Exercise directions >> Please edit the records, everything from the line containing "Task: Click the Invoice" down to the line containing "click(x=532, y=553)", replacing "chevron" with "caret" and leaving all else unchanged. Give back only those lines.

[Rows from a dataset]
[START]
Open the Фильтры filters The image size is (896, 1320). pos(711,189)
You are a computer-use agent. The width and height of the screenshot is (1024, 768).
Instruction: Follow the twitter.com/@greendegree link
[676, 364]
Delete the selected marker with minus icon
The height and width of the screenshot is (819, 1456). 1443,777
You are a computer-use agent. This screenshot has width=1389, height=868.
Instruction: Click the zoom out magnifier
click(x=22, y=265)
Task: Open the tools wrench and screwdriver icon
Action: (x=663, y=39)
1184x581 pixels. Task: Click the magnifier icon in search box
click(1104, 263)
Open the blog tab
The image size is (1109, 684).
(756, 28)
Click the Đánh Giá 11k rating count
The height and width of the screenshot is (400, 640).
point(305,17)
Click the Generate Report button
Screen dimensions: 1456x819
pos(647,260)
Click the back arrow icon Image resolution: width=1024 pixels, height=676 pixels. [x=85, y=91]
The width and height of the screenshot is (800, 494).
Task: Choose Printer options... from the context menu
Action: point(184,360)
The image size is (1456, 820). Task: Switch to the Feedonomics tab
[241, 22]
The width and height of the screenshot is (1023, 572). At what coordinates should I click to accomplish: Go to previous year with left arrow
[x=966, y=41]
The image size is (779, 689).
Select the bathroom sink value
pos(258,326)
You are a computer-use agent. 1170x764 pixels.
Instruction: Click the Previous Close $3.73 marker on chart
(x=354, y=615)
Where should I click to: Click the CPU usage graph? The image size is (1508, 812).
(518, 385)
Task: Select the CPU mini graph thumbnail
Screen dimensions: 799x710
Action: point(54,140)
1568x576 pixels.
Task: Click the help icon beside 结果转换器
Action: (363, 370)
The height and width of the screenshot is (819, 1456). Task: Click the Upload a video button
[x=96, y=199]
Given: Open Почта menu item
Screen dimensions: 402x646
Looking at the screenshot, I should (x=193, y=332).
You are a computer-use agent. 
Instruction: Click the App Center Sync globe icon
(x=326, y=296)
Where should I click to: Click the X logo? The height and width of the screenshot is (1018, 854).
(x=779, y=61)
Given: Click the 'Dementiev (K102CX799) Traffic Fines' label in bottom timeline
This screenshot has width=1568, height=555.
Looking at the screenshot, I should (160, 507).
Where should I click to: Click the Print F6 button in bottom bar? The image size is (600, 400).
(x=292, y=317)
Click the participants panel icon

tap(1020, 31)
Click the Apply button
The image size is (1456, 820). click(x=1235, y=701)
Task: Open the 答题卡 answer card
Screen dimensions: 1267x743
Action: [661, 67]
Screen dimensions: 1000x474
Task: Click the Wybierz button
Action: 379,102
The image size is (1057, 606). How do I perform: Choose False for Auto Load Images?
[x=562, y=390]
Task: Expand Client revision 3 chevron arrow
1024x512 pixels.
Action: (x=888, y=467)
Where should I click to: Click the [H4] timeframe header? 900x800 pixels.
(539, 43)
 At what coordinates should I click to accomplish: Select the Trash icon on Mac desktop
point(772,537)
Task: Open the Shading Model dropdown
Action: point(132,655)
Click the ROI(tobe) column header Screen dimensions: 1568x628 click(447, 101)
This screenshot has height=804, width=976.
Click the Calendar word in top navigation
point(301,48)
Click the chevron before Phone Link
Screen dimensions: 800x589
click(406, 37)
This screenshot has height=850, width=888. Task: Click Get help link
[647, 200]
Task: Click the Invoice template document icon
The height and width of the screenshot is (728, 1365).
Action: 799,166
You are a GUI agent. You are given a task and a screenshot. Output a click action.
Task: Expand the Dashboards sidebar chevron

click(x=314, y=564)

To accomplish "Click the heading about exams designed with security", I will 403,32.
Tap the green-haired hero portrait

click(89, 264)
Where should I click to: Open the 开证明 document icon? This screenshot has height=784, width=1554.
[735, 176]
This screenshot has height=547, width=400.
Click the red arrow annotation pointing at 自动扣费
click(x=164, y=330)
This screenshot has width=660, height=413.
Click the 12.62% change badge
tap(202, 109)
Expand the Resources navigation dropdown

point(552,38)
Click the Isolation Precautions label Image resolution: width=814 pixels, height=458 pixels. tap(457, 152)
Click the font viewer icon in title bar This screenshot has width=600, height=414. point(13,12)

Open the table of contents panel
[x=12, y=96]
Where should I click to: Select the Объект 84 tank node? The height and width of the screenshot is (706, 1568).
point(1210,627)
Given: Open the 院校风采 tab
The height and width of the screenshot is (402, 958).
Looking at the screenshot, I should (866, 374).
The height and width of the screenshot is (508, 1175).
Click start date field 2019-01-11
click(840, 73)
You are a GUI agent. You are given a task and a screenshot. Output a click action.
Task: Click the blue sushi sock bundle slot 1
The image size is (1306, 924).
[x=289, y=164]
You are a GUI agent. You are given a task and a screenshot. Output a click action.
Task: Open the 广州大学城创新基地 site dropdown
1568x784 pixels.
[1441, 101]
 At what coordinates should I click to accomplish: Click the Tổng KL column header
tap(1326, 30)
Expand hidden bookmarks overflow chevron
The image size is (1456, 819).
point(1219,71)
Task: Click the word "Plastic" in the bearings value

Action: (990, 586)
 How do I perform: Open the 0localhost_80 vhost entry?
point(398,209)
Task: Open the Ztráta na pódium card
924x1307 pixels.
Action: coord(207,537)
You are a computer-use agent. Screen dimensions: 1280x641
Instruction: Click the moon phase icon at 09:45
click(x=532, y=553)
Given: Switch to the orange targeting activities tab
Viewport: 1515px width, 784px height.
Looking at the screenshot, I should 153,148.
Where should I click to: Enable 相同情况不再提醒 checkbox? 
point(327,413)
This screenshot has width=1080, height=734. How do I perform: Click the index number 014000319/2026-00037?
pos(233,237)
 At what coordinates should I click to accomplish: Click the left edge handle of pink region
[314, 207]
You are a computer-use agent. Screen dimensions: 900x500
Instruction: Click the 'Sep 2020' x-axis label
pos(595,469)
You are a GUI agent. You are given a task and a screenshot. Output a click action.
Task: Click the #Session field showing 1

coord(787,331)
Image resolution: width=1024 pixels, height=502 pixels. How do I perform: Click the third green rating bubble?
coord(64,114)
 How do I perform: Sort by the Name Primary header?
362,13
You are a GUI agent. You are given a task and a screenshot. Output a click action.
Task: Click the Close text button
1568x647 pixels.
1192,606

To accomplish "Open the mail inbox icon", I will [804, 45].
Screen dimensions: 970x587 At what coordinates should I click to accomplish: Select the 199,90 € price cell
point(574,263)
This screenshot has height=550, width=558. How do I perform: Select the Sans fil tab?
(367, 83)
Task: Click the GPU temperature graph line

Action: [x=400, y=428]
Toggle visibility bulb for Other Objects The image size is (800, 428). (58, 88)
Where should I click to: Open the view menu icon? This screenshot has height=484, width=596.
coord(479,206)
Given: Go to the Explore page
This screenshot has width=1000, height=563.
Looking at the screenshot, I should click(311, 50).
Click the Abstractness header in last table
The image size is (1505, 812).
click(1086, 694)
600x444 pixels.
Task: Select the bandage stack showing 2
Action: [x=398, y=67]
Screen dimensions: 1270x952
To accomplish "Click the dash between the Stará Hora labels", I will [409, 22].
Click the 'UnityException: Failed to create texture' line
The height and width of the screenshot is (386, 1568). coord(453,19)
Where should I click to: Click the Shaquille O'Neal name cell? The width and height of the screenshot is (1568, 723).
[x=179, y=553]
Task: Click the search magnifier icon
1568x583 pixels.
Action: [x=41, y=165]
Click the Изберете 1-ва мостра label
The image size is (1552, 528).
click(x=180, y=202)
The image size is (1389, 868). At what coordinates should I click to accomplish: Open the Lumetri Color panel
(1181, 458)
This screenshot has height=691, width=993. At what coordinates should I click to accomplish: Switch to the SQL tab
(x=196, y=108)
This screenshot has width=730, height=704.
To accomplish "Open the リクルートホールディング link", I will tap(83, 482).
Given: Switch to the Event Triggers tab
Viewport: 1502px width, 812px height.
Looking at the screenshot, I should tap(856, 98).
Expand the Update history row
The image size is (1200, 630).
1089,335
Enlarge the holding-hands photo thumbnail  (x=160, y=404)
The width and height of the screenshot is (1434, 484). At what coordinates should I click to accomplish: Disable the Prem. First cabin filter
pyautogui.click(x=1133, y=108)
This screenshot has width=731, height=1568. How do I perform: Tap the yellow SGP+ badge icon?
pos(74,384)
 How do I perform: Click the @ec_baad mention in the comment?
[END]
Complete answer >>
Task: Click the Invoice template document icon
The height and width of the screenshot is (728, 1365).
Action: 799,166
You are a GUI agent. You are given a task and a screenshot. Output a click action.
Task: Expand the Dashboards sidebar caret

click(x=314, y=564)

To accomplish "Click the heading about exams designed with security", I will 403,32.
Tap the green-haired hero portrait

click(89, 264)
Where should I click to: Open the 开证明 document icon? This screenshot has height=784, width=1554.
[735, 176]
This screenshot has height=547, width=400.
Click the red arrow annotation pointing at 自动扣费
click(x=164, y=330)
This screenshot has width=660, height=413.
Click the 12.62% change badge
tap(202, 109)
Expand the Resources navigation dropdown

point(552,38)
Click the Isolation Precautions label Image resolution: width=814 pixels, height=458 pixels. tap(457, 152)
Click the font viewer icon in title bar This screenshot has width=600, height=414. point(13,12)

Open the table of contents panel
[x=12, y=96]
Where should I click to: Select the Объект 84 tank node? The height and width of the screenshot is (706, 1568).
point(1210,627)
Given: Open the 院校风采 tab
The height and width of the screenshot is (402, 958).
Looking at the screenshot, I should (866, 374).
The height and width of the screenshot is (508, 1175).
Click start date field 2019-01-11
click(840, 73)
You are a GUI agent. You are given a task and a screenshot. Output a click action.
Task: Click the blue sushi sock bundle slot 1
The image size is (1306, 924).
[x=289, y=164]
You are a GUI agent. You are given a task and a screenshot. Output a click action.
Task: Open the 广州大学城创新基地 site dropdown
1568x784 pixels.
[1441, 101]
 At what coordinates should I click to accomplish: Click the Tổng KL column header
tap(1326, 30)
Expand hidden bookmarks overflow caret
The image size is (1456, 819).
point(1219,71)
Task: Click the word "Plastic" in the bearings value

Action: (990, 586)
 How do I perform: Open the 0localhost_80 vhost entry?
point(398,209)
Task: Open the Ztráta na pódium card
924x1307 pixels.
Action: coord(207,537)
You are a computer-use agent. Screen dimensions: 1280x641
Instruction: Click the moon phase icon at 09:45
click(x=532, y=553)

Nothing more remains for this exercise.